EXTRACTED ENTRIES START

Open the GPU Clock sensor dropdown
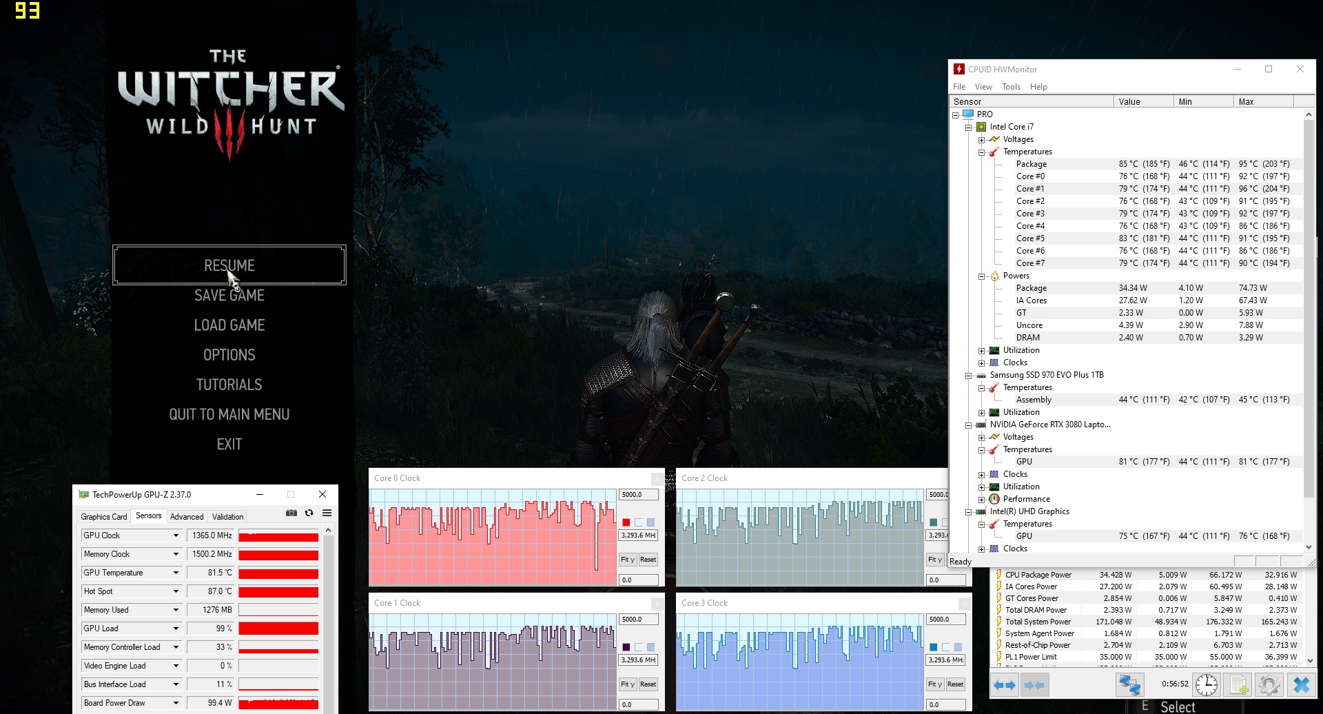Image resolution: width=1323 pixels, height=714 pixels. [176, 536]
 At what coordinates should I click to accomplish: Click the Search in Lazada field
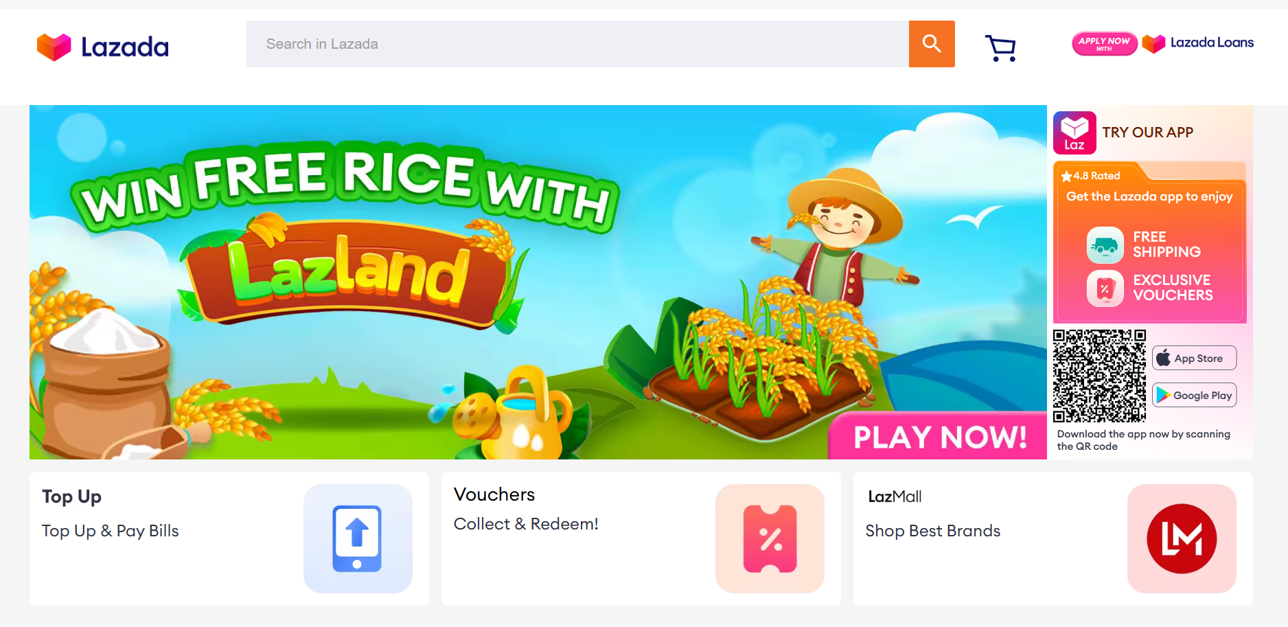pyautogui.click(x=577, y=44)
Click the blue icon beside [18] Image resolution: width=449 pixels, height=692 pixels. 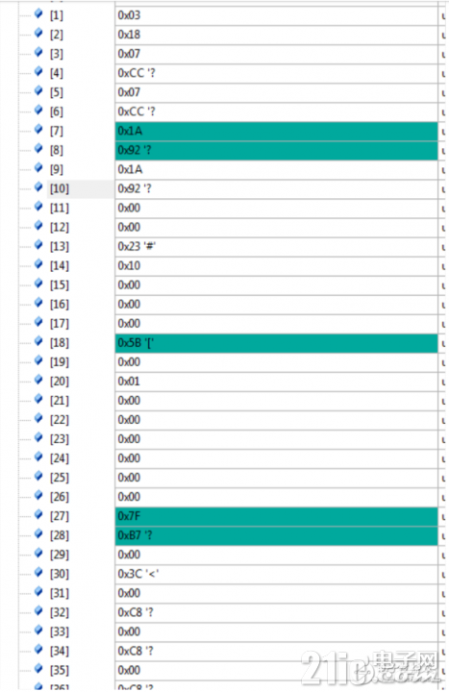38,340
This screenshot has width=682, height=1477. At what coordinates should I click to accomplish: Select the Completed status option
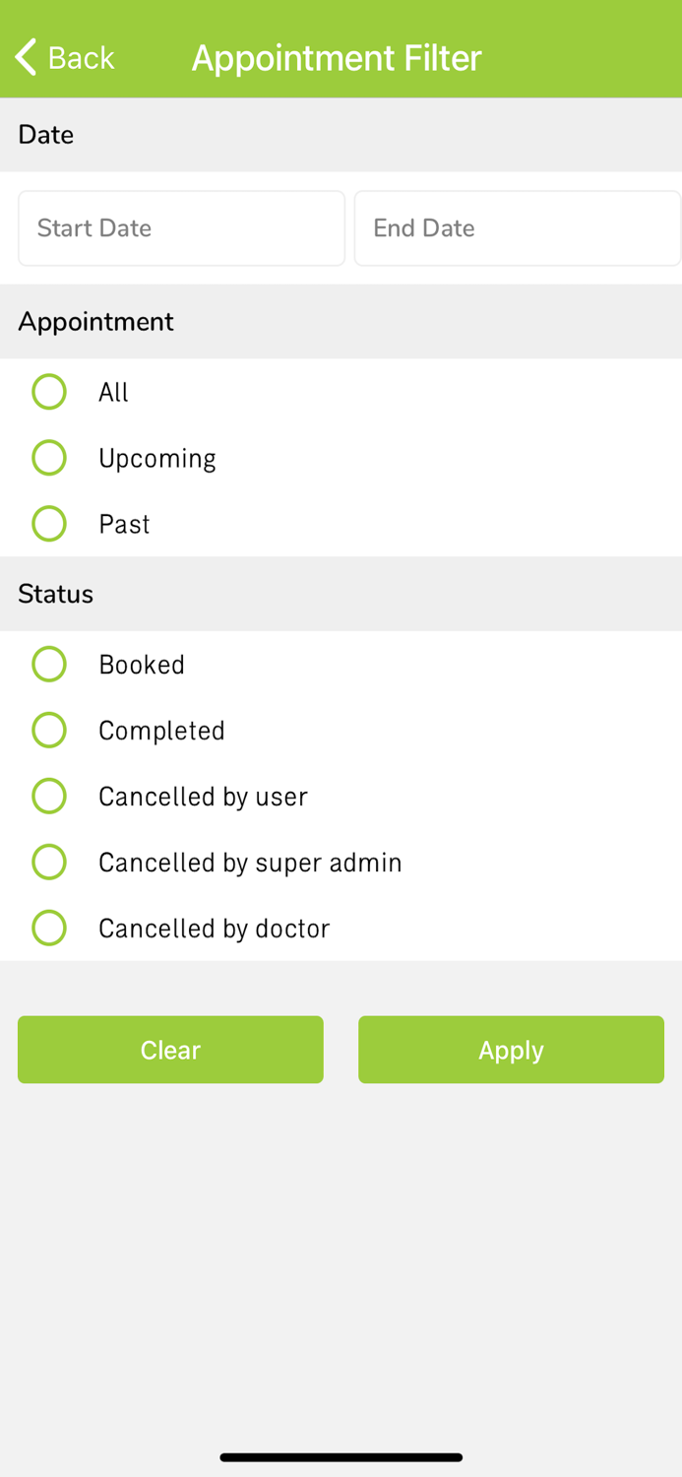pos(48,730)
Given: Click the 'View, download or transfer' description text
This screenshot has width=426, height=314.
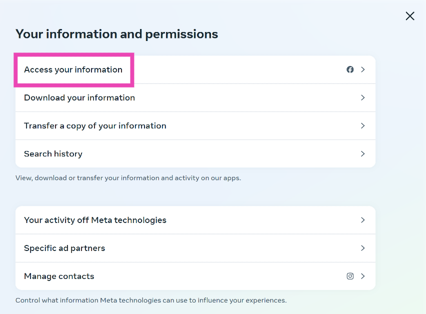Looking at the screenshot, I should (x=128, y=178).
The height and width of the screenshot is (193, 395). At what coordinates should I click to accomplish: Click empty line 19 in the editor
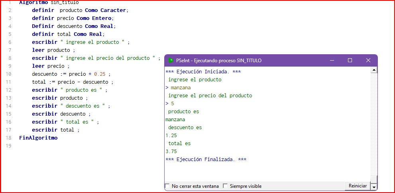pos(80,146)
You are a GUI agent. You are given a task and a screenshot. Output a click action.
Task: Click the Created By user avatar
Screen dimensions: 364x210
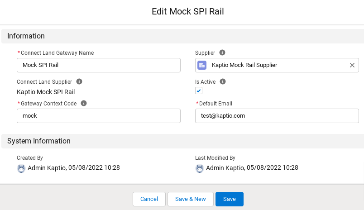point(21,168)
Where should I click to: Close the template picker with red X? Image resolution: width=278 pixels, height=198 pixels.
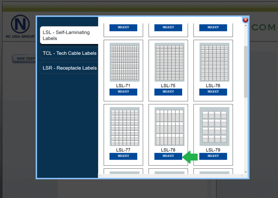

EXTRACTED ENTRIES END

▸ WORK REQUEST
Word for word, restate only the lines from the one bearing "Given: Click the" through the final line of the listing, inclusive, with no pictures.

▸ OUTPUT FOR THIS TASK
Given: Click the 'View, download or transfer' description text
This screenshot has width=426, height=314.
Looking at the screenshot, I should (x=128, y=178).
The height and width of the screenshot is (193, 395). At what coordinates should I click to accomplish: Click empty line 19 in the editor
pos(80,146)
You are a GUI agent. You are given a task and a screenshot. Output a click action.
Task: Click the Created By user avatar
Screen dimensions: 364x210
point(21,168)
Where should I click to: Close the template picker with red X? Image resolution: width=278 pixels, height=198 pixels.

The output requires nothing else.